I feel frustrated because I can't do all the things I want to to-especially in the garden, moving pots re potting plants. I have to change John's bed more often and on a bad day that is sore on my arms.Lots of things are difficult,  John has not been great, he has more pain, and the new medication while helpful, makes him so tired, and I am not sure the treatment for the side effects of the medication is helping just yet.

I feel quite down about it all- I don't know if this is the beginning of the end, it might be.This last two years has taken it's toll on me. I can see it in my face sometimes.

I am fighting tears a lot when I look at John dosing in bed, or fast asleep. He looks so pale sometimes  and I catch glimpses of what he looked like when he was in hospital.

I am having some counselling, but sometimes I feel like I either need more, or I need to stop playing the glad game, be more upfront about how I am feeling with family and friends.

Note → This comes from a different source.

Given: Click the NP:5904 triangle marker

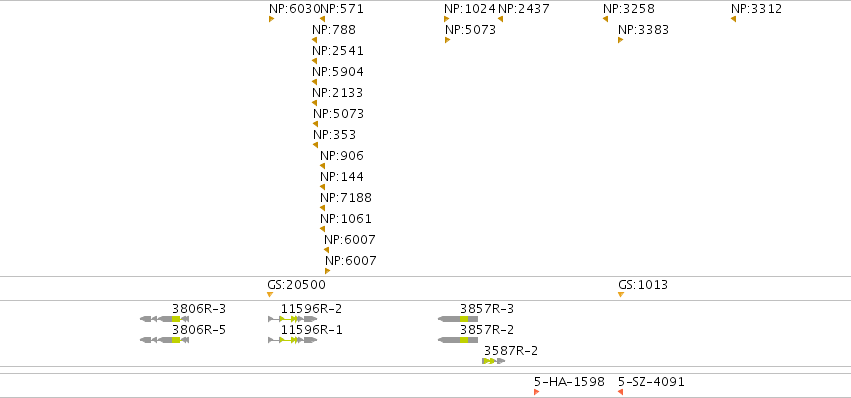Looking at the screenshot, I should coord(314,83).
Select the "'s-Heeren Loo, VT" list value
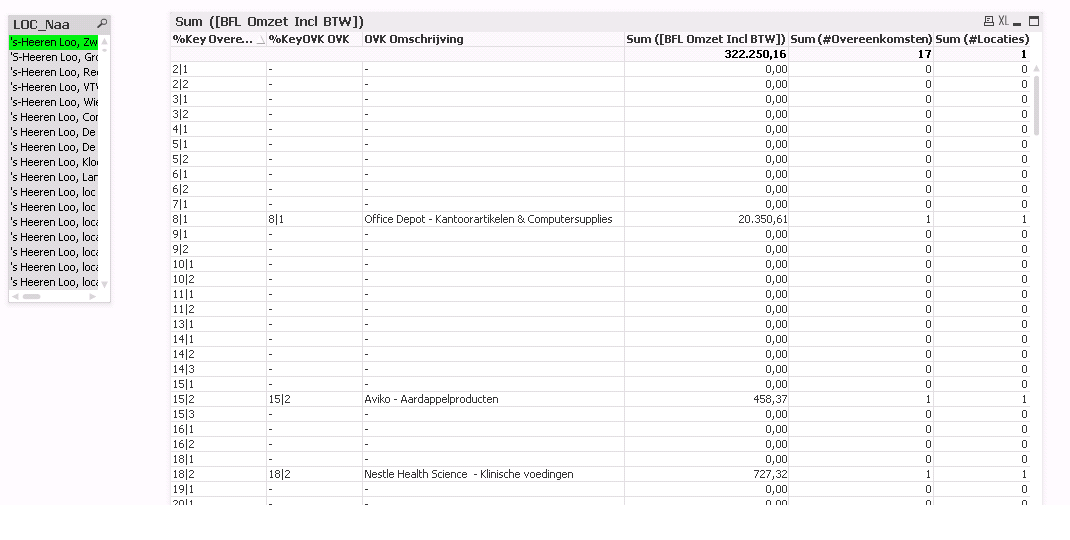Viewport: 1070px width, 540px height. pos(54,87)
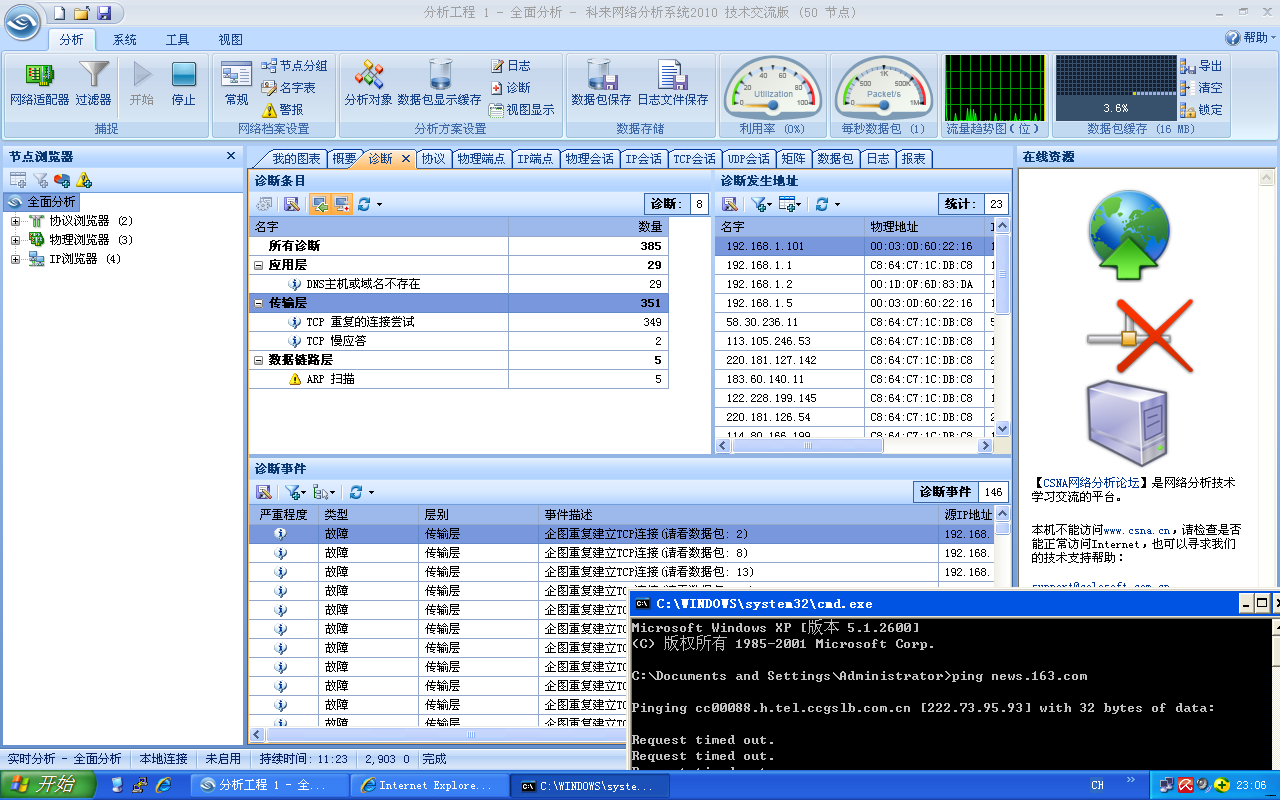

This is more difficult here as I am constantly being careful what I say on the phone or when folk are here because in such a small place John might hear me.

I have been working on a new regime for myself, and for the first three days in August i did all the things I wanted to do for my writing and my creativity- but then John's needs took priority- plus household things- and it can get me down.

I had to cancel my coffee with Pete the other day- at the Tate I was looking forward to getting to the Tate, and maybe a ferry on the Mersey.

I hope to get to London on Tuesday all being well, been looking forward to that too.

I need to get out the house, sometimes get away from it all. Although the house is looking well, the bedroom make over and the garden has been a huge success.

I was so looking forward to John and I going to Glasgow, and I always love spending time with Matthew and Marie, they are disappointed too.

Hopefully they will come here but of course that puts the entertaining back on my shoulders, and this little apartment, something I do enjoy a lot, but variety is the spice of life..

Dear blog I do like to share with you, but to be honest I preferred talking to my pa- I wonder if it would be a step back to talking to him again.


Hope I feel more light hearted tomorrow - inshalla!